GOALS:
1. List every date, year, duration, and dollar figure that appears in the article about the ASTRON and IBM collaboration, including its dateline.
2. In the article about the ASTRON and IBM collaboration, what two things is the DOME project named for?
3. Pick up the article about the ASTRON and IBM collaboration after its final sentence and write the next part.

SELECTED EXCERPT:
-=-=-=-=-

ASTRON And IBM Collaborate To Explore Origins Of The Universe
April 2, 2012

ASTRON And IBM Collaborate To Explore Origins Of The Universe

IBM on Sunday, April 1 announced that it has won a $42 million contract to work with the Netherlands Institute for Radio Astronomy (ASTRON) to research a new line of super-fast computers that will be needed for the Square Kilometer Array (SKA) to perform the most exhaustive search of the origins of the universe seen to date.

IBM scientists will be part of an initial five-year collaboration called DOME, named for the protective cover on telescopes and for the famous Swiss mountain, which will investigate emerging technologies to build large-scale and efficient exascale computers capable of handling the massive amount of raw data that is expected to be collected daily by SKA.

The project, expected to be completed in 2024, could well be one of the biggest scientific and computing feats of all time.

-=-=-=-=-

RECORDED INFORMATION:
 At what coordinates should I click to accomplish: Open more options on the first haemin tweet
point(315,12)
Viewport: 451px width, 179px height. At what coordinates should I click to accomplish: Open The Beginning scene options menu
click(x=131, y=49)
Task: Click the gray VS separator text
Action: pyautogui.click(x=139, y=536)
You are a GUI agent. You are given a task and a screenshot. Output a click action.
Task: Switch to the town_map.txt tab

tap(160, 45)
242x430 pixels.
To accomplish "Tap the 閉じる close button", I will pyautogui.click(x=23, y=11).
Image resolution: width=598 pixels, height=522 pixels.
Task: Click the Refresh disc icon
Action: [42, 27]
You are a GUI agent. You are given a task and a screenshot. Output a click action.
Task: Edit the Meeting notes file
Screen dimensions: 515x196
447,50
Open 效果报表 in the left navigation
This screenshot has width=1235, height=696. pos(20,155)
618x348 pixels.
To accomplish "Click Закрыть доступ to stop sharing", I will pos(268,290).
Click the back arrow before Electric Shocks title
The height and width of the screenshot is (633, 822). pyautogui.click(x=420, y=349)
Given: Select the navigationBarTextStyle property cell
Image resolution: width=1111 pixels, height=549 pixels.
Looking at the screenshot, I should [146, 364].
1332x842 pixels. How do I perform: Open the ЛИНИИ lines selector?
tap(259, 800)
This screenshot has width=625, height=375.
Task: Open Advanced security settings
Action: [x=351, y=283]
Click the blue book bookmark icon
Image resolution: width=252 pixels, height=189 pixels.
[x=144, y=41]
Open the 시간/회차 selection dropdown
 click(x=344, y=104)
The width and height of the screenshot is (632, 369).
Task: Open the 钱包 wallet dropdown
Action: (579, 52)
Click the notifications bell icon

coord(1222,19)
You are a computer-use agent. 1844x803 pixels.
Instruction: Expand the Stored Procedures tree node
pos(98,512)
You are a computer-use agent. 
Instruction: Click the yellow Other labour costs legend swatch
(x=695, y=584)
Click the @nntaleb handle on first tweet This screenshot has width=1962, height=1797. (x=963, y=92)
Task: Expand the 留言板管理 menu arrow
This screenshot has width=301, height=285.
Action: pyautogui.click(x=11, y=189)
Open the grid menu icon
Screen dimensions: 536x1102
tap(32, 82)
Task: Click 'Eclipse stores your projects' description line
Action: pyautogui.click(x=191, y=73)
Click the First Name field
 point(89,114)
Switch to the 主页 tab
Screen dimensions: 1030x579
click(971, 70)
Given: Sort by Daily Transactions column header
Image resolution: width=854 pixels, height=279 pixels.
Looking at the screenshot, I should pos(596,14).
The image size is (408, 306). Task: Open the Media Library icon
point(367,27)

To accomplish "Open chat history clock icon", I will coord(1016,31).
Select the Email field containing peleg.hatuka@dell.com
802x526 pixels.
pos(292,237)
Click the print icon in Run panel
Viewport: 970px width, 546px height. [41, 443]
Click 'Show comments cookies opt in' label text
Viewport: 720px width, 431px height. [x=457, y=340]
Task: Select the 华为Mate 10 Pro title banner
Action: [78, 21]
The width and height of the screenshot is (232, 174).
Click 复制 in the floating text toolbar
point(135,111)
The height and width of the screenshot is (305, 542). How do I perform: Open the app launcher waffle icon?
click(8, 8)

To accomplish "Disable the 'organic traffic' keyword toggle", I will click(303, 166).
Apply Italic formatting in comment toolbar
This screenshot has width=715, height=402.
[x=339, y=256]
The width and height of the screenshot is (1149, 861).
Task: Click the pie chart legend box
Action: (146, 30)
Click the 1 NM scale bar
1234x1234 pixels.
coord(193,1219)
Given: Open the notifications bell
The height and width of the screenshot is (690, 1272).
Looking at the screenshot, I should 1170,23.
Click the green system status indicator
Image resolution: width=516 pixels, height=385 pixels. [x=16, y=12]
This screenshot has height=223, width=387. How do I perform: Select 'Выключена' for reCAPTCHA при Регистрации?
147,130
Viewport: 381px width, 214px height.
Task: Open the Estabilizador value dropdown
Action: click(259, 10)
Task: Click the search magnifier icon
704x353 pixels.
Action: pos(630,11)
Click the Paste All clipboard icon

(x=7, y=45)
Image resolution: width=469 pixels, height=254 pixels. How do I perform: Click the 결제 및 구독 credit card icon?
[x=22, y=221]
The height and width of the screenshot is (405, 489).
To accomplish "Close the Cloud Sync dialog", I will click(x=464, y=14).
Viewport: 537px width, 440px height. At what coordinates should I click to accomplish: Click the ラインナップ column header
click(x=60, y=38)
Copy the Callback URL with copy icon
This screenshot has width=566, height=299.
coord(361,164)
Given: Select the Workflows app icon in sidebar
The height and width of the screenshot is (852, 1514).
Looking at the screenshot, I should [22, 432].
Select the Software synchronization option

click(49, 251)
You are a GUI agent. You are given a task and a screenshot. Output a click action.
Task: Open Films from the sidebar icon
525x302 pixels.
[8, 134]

-=-=-=-=-

TASK RESULTS:
1.
- April 2, 2012
- April 1
- $42 million
- five-year
- 2024

2. The protective cover on telescopes and the famous Swiss mountain.

3.
If you take the current global daily Internet traffic and multiply it by two, you are in the range of the data set that the SKA radio telescope will be collecting every day,” said Ton Engbersen of IBM Research´s Zurich facility. “This is Big Data Analytics to the extreme. With DOME we will embark on one of the most data-intensive science projects ever planned, which will eventually have much broader applications beyond radio astronomy research.”

IBM had already built a rapport with ASTRON when it developed a supercomputer for its low-frequency array (LOFAR) in 2005. That is seen as an important stepping stone for IBM moving forward with the DOME project. LOFAR uses an IBM Blue Gene/P system.

The DOME project, based in the Netherlands at the ASTRON and IBM Center for Exascale Technology in Drenthe, will proceed regardless of which of the two competing SKA hosts -- Australia and South Africa -- wins the bid to host the telescope. A decision on where SKA will be built should be given some time this year.

The SKA project is backed by an international consortium to build the world´s largest and most sensitive radio telescope. Experts estimate that the processing power required to operate such a telescope will be equal to several millions of today´s fastest computers. Scientists plan to use SKA to explore evolving galaxies, dark matter, and possible data from the Big Bang -- an event that created the universe more than 13 billion years ago.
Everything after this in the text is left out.